In his second LIV Golf start this weekend at the league’s Jeddah event, Adrian Meronk finished 10 under and tied for 6th, earning him a hefty check for $508,750.

That’s nearly $95k more than the 30-year-old has made in 14 career starts on the PGA Tour. But, the World No. 50 could have made almost $250k more this week had he just not taken so much time on the 18th hole Sunday.

Meronk was slapped with a one-stroke penalty for slow penalty during the final round of LIV Golf Jeddah in Saudi Arabia, changing his birdie 4 to a par 5 and knocking him from a two-way tie for 5th with Jon Rahm to a six-way tie for 6th with the likes of Phil Mickelson and Talor Gooch.

The winnings for a two-way tie for 5th place on LIV Golf? $750k.

According to a press release from LIV, Meronk’s group, which also included Rahm and Kevin Na, was officially warned about their pace after the 10th hole after starting on No. 2. They were then put on the clock after No. 14 later meaning each of their shots was officially timed.

LIV’s pace of policy allows players 40 seconds to hit a shot when it’s their turn to play and an additional 10 seconds when they are first to play a stoke in their group.
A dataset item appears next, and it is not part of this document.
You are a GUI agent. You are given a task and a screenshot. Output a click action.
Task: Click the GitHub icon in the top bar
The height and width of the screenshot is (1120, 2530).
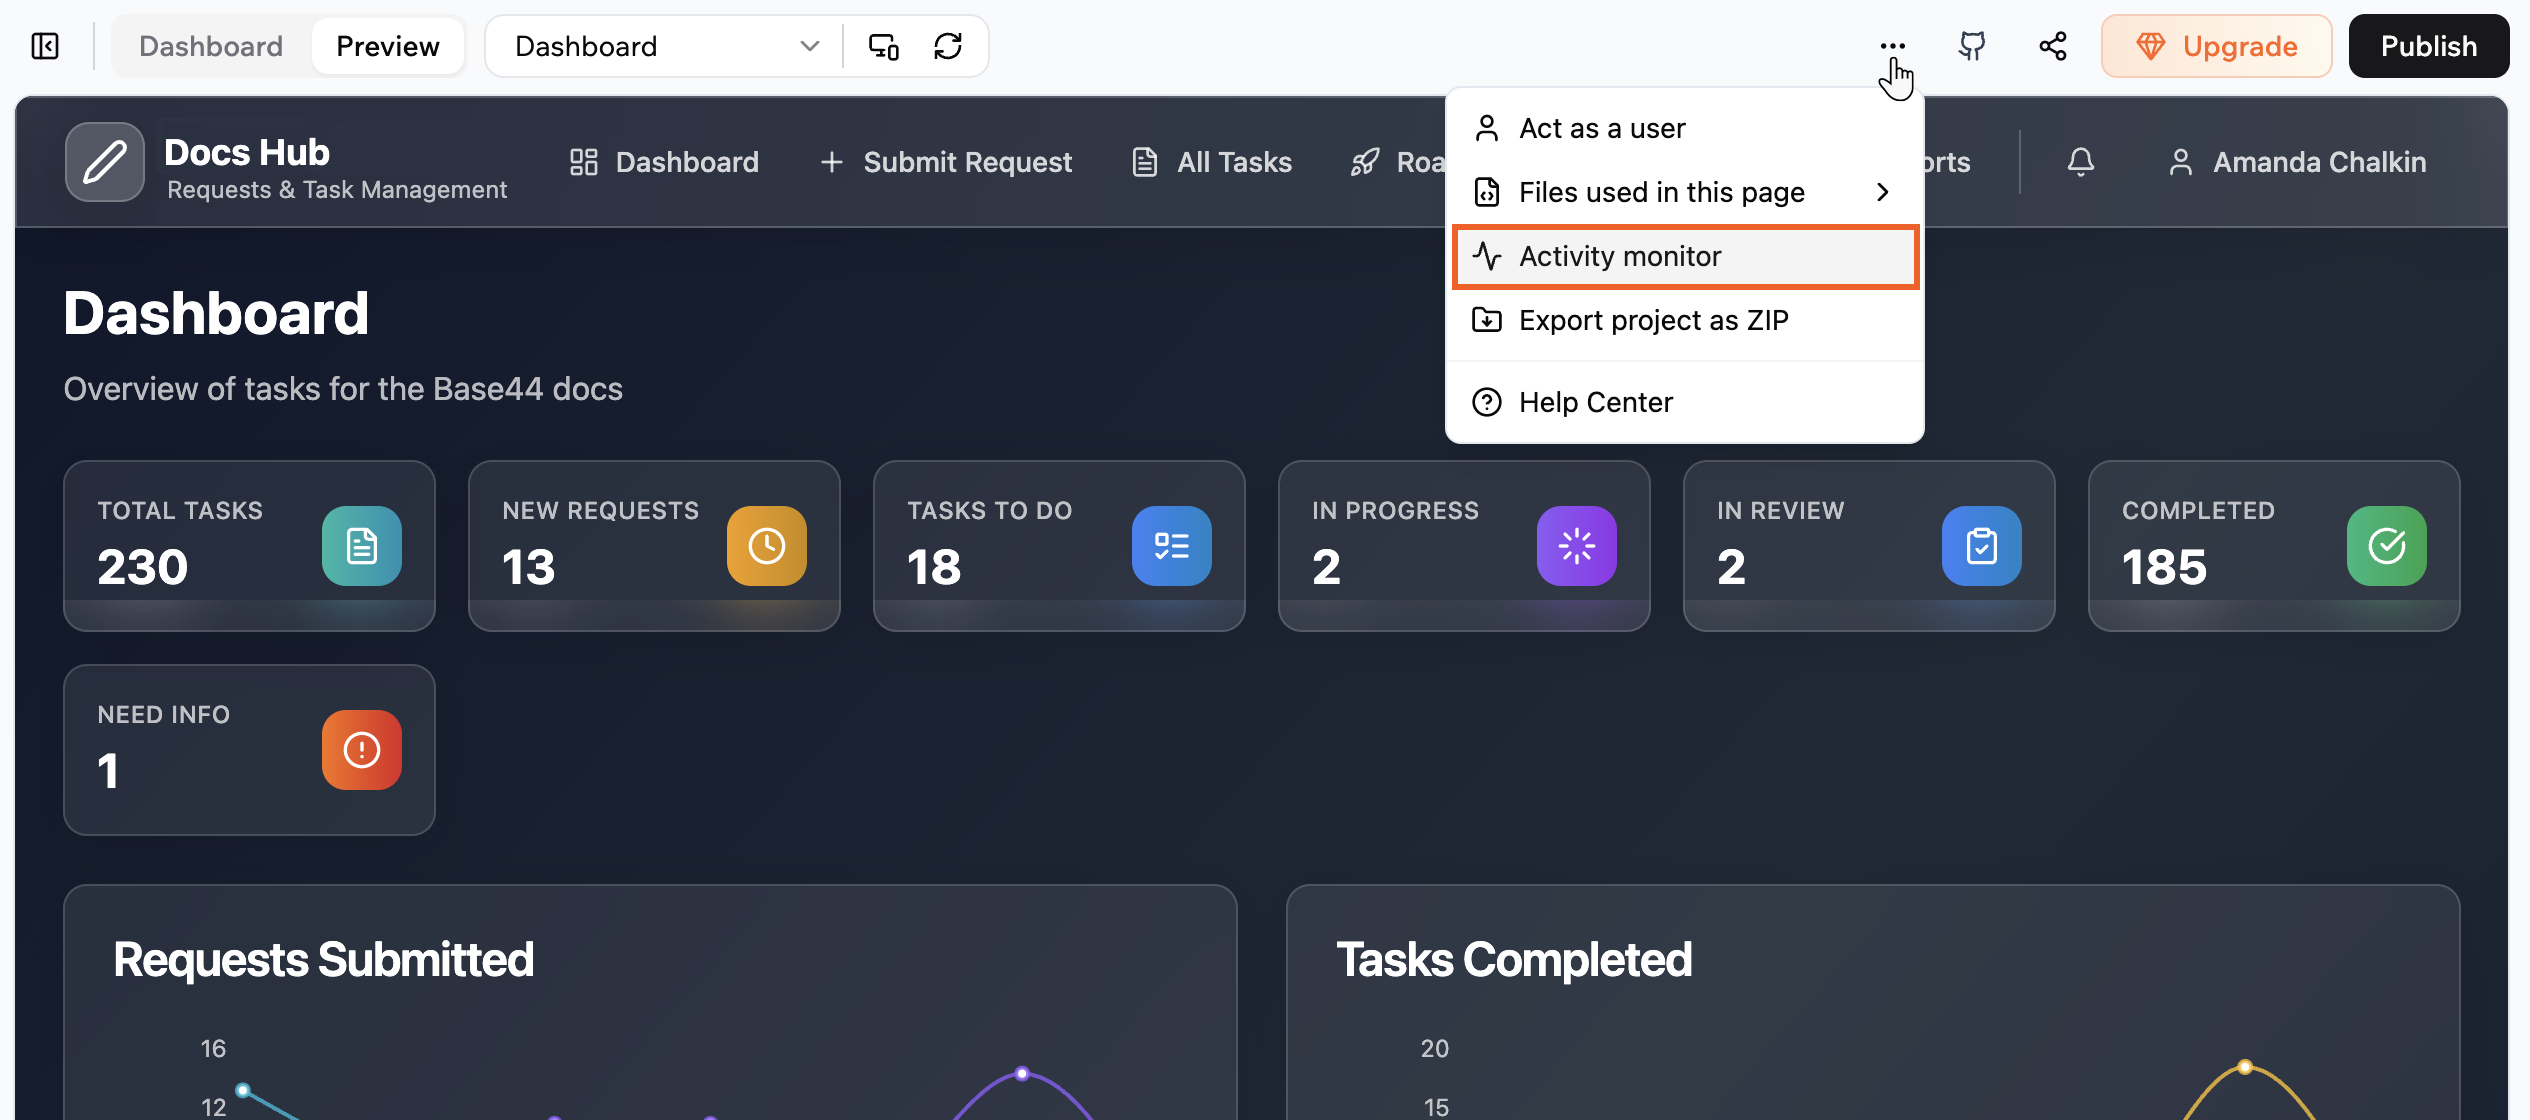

This mirrors the maximum times allowed on the PGA Tour as well.

“On the second stroke of the 18th hole, Adrian Meronk, who was first to play, received a time exceeding 2 minutes for his stroke,” the release said. “This exceeded the allotted time per the policy. Meronk was immediately notified by an official and assessed a one-stroke penalty. With the one-stroke penalty, Meronk’s score of 4 on the par-5 18th hole resulted in a score of 5.”

Meronk rebounded on his final hole, No. 1, with a birdie to get to 10 under, but he finished seven shots behind Joaquin Niemann, who won the event by four for his second-straight LIV title to start the season. He did not speak to the media after the round.

This is the second time LIV Golf has docked a player for slow play in its three-year existence. Richard Bland was penalized for taking one minute to hit a shot last July at LIV Golf Valderrama.

Slow-play penalties are rare and are enforced by events or tours. The last one in an official PGA Tour event came during the first round of the 2021 PGA Championship when John Catlin was docked a stroke. But the PGA Tour itself has not enforced a slow-play penalty since the 2017 Zurich Classic when it did so for the first time in 20 years

Per the Rules of Golf, Rule 5.6b states: “It is recommended that you make the stroke in no more than 40 seconds after you are (or should be) able to play without interference or distraction.”